Un hombre que podía ser todos los hombres trabajaba la tierra, que no era la suya pero sí en la que había nacido. Como él había tantos más que hacían lo mismo, los suficientes para no ser un número. Tres meses al año su única tarea era preparar la tierra para la siembra: quemaban, quemaban, quemaban, araban, araban, araban. A lo lejos, veían las máquinas enormes haciendo lo que ellos pero en mucho menos tiempo y comandadas por un sólo hombre. Entonces eran afortunados, tenían lo que muy pocos ahora tenían: un trabajo de catorce horas diarias. Cargaban sus bidones de quemar y quemar sabiendo que de eso se encargaban los aviones. Y ellos todavía eran de carne.
Eran ricos, no. Eran pobres, no. Eran libres, no. Eran esclavos, no. Eran dueños, no. De sus vidas, no.
Todo siempre iba a parar a un pozo, los bidones vacíos corrían la suerte de los muertos sin nombre. Siempre llegaba el día que aquel quedaba chico, y la solución para estos casos era una pala y un hombre. Pero nadie quería ser el hombre. No es que el trabajo fuese más pesado que quemar o arar, sino que bajo el orgullo les perturbaba la idea de estar cavando una tumba en soledad. Lo dejaban a la suerte: durante un minuto olfateaban el suelo para encontrar la mayor cantidad de gusanos muertos, y al perdedor se le otorgaba la pala. Había quien al ver casi lleno el viejo pozo iba guardando algunos en el bolsillo, los suficientes para no levantar sospechas.
A eso de las seis de la tarde de un día de marzo, le tocó cavar al hombre. Le bastaron dos horas para hacer el mejor pozo que jamás se había hecho. Igual de ancho que de largo. Observó su obra con indiferencia y al poco quiso salir. Se había enterrado hasta poco más de la cintura. En un movimiento torpe, se apoyó en uno de los bordes haciendo un esfuerzo con el brazo derecho para así pegar el salto, pero un pedazo de tierra se desprendió del resto y se vino con él, que cayó de espalda. Entonces quedó cara al cielo con la sábana de tierra hasta el cuello.

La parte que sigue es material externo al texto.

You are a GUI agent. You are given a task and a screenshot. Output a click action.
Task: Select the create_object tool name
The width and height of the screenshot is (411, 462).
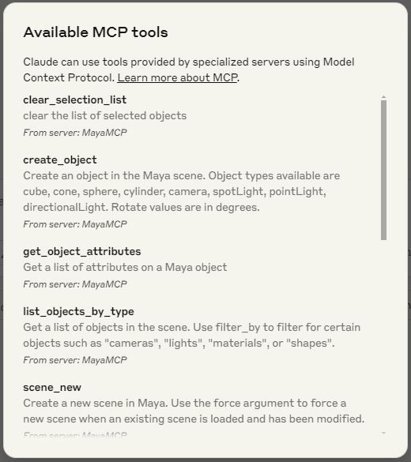pos(60,160)
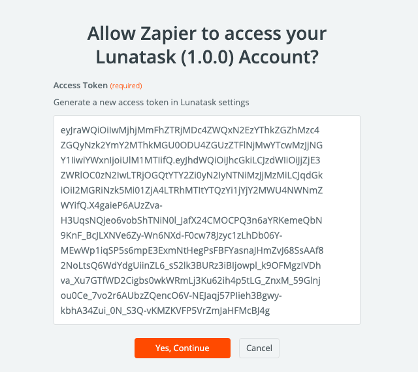Click token line beginning with "ZWRlOC0zN2Iw"
418x372 pixels.
189,175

Váyase a saber cuánto tiempo estuvo el hombre solo en su tumba, haciendo nada, estando. Un pensamiento, sólo tal vez, se le había atravesado como espina. Al tiempo ya de oscuro, se asomaron las estrellas, que eran infinitas como las personas y las posibilidades. En algún momento de la noche se sacudió, salió del pozo, se echó a andar.
Recién la mañana siguiente fue que alguien percibió la ausencia, y era extraño, porque nadie decidía dejar de ser peón. Pasado un día más que no aparecía lo buscaron. El pozo era el lugar donde todos lo habían visto por última vez. Examinaron bien, no estaba él, sólo la pala. Y dejaron el caso, porque para entonces habían acordado tácitamente una verdad: se había muerto.
Al tercer día volvió. Lo reconocieron a lo lejos mientras caminaba, cada vez más grande y diáfano: su ropa era la de siempre, su gorro era el de siempre, su piel, la de siempre, sus manos, las de siempre. Sin dar una explicación que nadie se animó a pedirle, puntual se puso a trabajar. El resto no ignoraba su estado de fuga, pero al verlo allí, con las cosas de siempre, de a poco comenzaron a olvidar: olvidaron qué tarde de abril, olvidaron cuánto tiempo, olvidaron su nombre, sus rasgos, y para el ocaso, olvidaron que existía.
Ya nadie iría a recordar la historia del hombre, que interrogado por su destino, entre la vida y la muerte prefirió no elegir.